Оптимизация профилактики тромбоэмболических послеоперационных осложнений: возможности и реальность

Авторы: Я.С. БЕРЕЗНИЦКИЙ, Е.Н. КЛИГУНЕНКО, С.Н. КУРЫЛЯК, Днепропетровская государственная медицинская академия

Рубрики: Хирургия

Разделы: Справочник специалиста

Версия для печати

Раннее выявление и профилактика тромбоза глубоких вен нижних конечностей и связанных с ним тромбоэмболических осложнений (ТЭО) остаются актуальной проблемой на пути совершенствования хирургической помощи, так как среди причин послеоперационной летальности тромбоз легочной артерии составляет 10–21 % и занимает 2–3-е место после перитонита и сердечно-сосудистой недостаточности [4, 6, 13].

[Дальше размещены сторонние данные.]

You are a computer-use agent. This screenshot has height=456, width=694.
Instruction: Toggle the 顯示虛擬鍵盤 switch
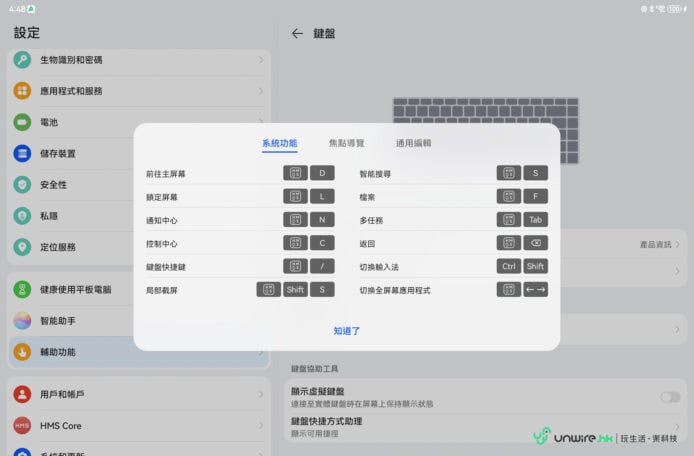click(x=669, y=397)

Более 25 % случаев тромбоза глубоких вен (ТГВ) и тромбоэмболии легочной артерии (ТЭЛА) непосредственно связаны с различными хирургическими вмешательствами [5, 11, 12]. Основную роль в возникновении послеоперационных тромбоэмболических осложнений играют характер, травматичность и длительность оперативных вмешательств. Травма тканей, кровопотеря, нарушение микроциркуляции, стресс, длительный наркоз с релаксацией мышц приводят к активации тканевых факторов свертываемости крови, выбросу больших количеств тромбопластина, активации внешних и внутренних систем свертывания, уменьшению содержания активаторов плазминогена и снижению фибринолитической активности крови. Релаксация мышц во время эндотрахеального наркоза обусловливает стаз крови [1]. Поэтому опасность тромбоэмболических осложнений возрастает с каждым часом операции. Немаловажным фактором является и сопутствующая патология.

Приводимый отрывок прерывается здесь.